** start RECORD LIST **
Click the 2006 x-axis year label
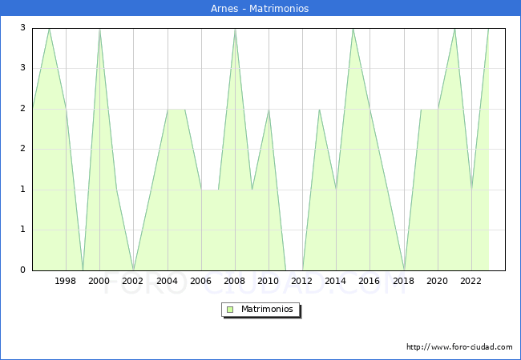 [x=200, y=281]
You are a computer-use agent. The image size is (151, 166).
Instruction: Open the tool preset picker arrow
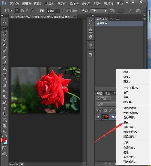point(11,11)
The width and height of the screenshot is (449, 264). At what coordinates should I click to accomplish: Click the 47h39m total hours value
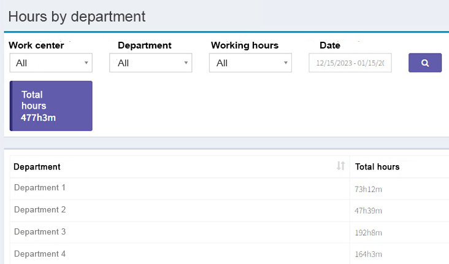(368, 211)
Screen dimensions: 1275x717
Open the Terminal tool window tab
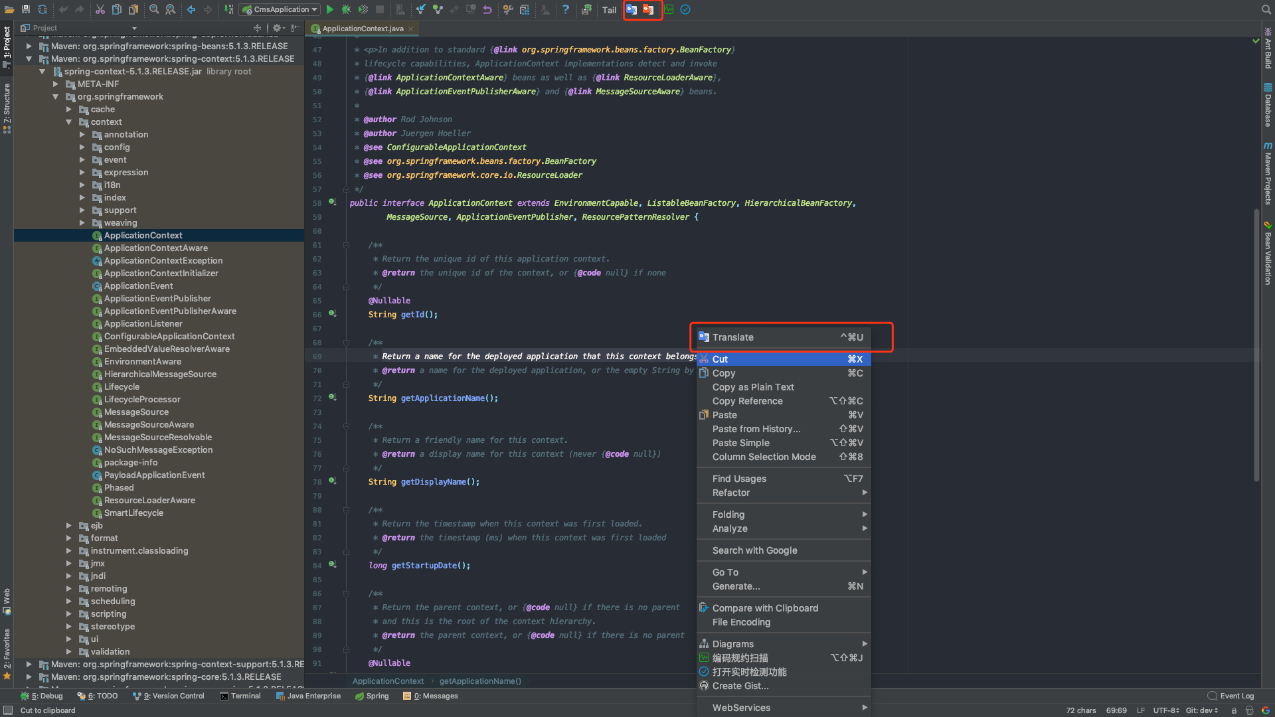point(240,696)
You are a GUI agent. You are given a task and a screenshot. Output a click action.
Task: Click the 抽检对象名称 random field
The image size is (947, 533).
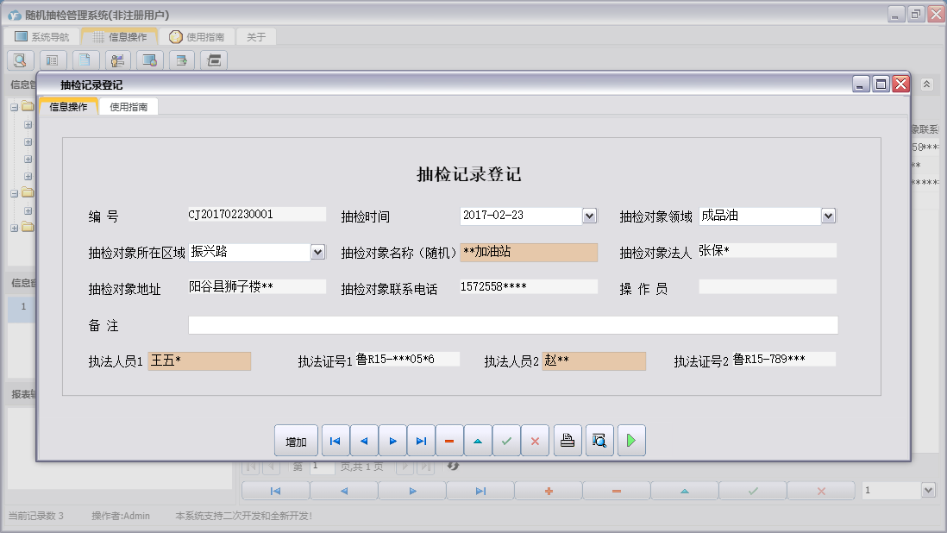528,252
** end RECORD LIST **
** start RECORD LIST **
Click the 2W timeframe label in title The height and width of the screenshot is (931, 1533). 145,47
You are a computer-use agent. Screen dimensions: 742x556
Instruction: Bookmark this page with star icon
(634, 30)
** end RECORD LIST **
TASK GOAL: Copy out everything from the line containing "Click the 2006 x-axis year label" down to the line containing "point(11,11)", both lines included, with the text of the items unchanged and every coordinate in the answers offset by 72. Leave the pictures out of the copy.

RESPONSE FOR THIS EXERCISE:
Click the 2006 x-axis year label
 [x=272, y=353]
You are a computer-use agent. The image size is (151, 166).
Instruction: Open the tool preset picker arrow
point(83,83)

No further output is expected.